● What you are asked to do:
Repeat each of these rows word for word.
======
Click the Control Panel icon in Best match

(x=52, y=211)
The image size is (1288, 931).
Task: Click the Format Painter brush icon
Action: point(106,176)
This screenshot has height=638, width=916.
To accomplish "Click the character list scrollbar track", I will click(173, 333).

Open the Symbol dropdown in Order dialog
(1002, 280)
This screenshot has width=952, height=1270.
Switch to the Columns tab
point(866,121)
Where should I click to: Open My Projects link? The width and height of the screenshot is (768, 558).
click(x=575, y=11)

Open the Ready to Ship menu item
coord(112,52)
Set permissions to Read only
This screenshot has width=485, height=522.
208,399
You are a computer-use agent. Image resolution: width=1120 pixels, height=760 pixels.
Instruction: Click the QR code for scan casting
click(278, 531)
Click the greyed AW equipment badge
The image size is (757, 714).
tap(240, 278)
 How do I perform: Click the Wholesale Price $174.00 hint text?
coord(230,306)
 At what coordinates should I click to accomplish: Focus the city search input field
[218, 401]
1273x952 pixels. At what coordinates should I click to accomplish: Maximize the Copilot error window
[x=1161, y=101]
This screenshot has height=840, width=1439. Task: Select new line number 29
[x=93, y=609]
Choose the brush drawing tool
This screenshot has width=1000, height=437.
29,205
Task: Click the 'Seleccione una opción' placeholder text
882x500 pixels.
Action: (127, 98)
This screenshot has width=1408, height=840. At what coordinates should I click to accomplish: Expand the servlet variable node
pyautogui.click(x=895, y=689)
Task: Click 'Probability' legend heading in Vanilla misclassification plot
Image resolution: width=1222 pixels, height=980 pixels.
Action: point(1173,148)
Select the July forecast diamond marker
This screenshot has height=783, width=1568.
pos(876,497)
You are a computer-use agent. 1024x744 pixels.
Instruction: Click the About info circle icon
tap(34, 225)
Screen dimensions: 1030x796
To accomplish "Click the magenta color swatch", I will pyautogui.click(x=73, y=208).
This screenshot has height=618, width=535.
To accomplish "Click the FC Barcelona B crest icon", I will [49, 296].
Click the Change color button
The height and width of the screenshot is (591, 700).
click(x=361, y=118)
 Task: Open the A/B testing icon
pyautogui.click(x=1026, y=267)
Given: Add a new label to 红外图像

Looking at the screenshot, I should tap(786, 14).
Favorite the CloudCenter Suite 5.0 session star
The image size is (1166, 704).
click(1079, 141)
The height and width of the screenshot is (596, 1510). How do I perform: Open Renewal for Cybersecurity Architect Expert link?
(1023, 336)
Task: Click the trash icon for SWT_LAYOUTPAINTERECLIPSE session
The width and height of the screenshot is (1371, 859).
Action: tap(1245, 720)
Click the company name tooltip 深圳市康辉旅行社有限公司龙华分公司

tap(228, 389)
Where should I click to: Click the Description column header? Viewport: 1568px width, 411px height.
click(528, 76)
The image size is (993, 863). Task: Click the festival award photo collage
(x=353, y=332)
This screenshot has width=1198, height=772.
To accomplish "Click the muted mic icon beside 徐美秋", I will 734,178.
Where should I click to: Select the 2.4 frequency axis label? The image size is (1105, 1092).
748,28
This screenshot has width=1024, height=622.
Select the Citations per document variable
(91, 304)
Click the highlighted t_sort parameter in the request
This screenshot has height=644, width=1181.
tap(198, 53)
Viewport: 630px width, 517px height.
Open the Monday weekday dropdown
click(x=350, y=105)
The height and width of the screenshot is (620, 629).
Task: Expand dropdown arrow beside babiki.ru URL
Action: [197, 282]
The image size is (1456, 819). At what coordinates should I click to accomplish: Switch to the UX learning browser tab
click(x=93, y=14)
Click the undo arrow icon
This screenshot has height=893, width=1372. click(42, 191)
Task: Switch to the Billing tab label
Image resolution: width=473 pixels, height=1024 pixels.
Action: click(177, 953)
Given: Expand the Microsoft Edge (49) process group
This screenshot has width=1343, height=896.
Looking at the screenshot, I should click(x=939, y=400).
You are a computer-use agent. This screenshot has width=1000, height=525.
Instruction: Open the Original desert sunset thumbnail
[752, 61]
======
● Completed task:
Click the Control Panel icon in Best match

(x=52, y=211)
The image size is (1288, 931).
Task: Click the Format Painter brush icon
Action: point(106,176)
This screenshot has height=638, width=916.
To accomplish "Click the character list scrollbar track", I will click(173, 333).

Open the Symbol dropdown in Order dialog
(1002, 280)
This screenshot has width=952, height=1270.
Switch to the Columns tab
point(866,121)
Where should I click to: Open My Projects link? The width and height of the screenshot is (768, 558).
click(x=575, y=11)

Open the Ready to Ship menu item
coord(112,52)
Set permissions to Read only
This screenshot has width=485, height=522.
208,399
You are a computer-use agent. Image resolution: width=1120 pixels, height=760 pixels.
Instruction: Click the QR code for scan casting
click(278, 531)
Click the greyed AW equipment badge
The image size is (757, 714).
tap(240, 278)
 How do I perform: Click the Wholesale Price $174.00 hint text?
coord(230,306)
 At what coordinates should I click to accomplish: Focus the city search input field
[218, 401]
1273x952 pixels. At what coordinates should I click to accomplish: Maximize the Copilot error window
[x=1161, y=101]
This screenshot has height=840, width=1439. Task: Select new line number 29
[x=93, y=609]
Choose the brush drawing tool
This screenshot has width=1000, height=437.
29,205
Task: Click the 'Seleccione una opción' placeholder text
882x500 pixels.
Action: (127, 98)
This screenshot has width=1408, height=840. At what coordinates should I click to accomplish: Expand the servlet variable node
pyautogui.click(x=895, y=689)
Task: Click 'Probability' legend heading in Vanilla misclassification plot
Image resolution: width=1222 pixels, height=980 pixels.
Action: point(1173,148)
Select the July forecast diamond marker
This screenshot has height=783, width=1568.
pos(876,497)
You are a computer-use agent. 1024x744 pixels.
Instruction: Click the About info circle icon
tap(34, 225)
Screen dimensions: 1030x796
To accomplish "Click the magenta color swatch", I will pyautogui.click(x=73, y=208).
This screenshot has height=618, width=535.
To accomplish "Click the FC Barcelona B crest icon", I will [49, 296].
Click the Change color button
The height and width of the screenshot is (591, 700).
click(x=361, y=118)
 Task: Open the A/B testing icon
pyautogui.click(x=1026, y=267)
Given: Add a new label to 红外图像

Looking at the screenshot, I should tap(786, 14).
Favorite the CloudCenter Suite 5.0 session star
The image size is (1166, 704).
click(1079, 141)
The height and width of the screenshot is (596, 1510). How do I perform: Open Renewal for Cybersecurity Architect Expert link?
(1023, 336)
Task: Click the trash icon for SWT_LAYOUTPAINTERECLIPSE session
The width and height of the screenshot is (1371, 859).
Action: tap(1245, 720)
Click the company name tooltip 深圳市康辉旅行社有限公司龙华分公司

tap(228, 389)
Where should I click to: Click the Description column header? Viewport: 1568px width, 411px height.
click(528, 76)
The image size is (993, 863). Task: Click the festival award photo collage
(x=353, y=332)
This screenshot has width=1198, height=772.
To accomplish "Click the muted mic icon beside 徐美秋", I will 734,178.
Where should I click to: Select the 2.4 frequency axis label? The image size is (1105, 1092).
748,28
This screenshot has width=1024, height=622.
Select the Citations per document variable
(91, 304)
Click the highlighted t_sort parameter in the request
This screenshot has height=644, width=1181.
tap(198, 53)
Viewport: 630px width, 517px height.
Open the Monday weekday dropdown
click(x=350, y=105)
The height and width of the screenshot is (620, 629).
Task: Expand dropdown arrow beside babiki.ru URL
Action: [197, 282]
The image size is (1456, 819). At what coordinates should I click to accomplish: Switch to the UX learning browser tab
click(x=93, y=14)
Click the undo arrow icon
This screenshot has height=893, width=1372. click(42, 191)
Task: Switch to the Billing tab label
Image resolution: width=473 pixels, height=1024 pixels.
Action: click(177, 953)
Given: Expand the Microsoft Edge (49) process group
This screenshot has width=1343, height=896.
Looking at the screenshot, I should click(x=939, y=400).
You are a computer-use agent. This screenshot has width=1000, height=525.
Instruction: Open the Original desert sunset thumbnail
[752, 61]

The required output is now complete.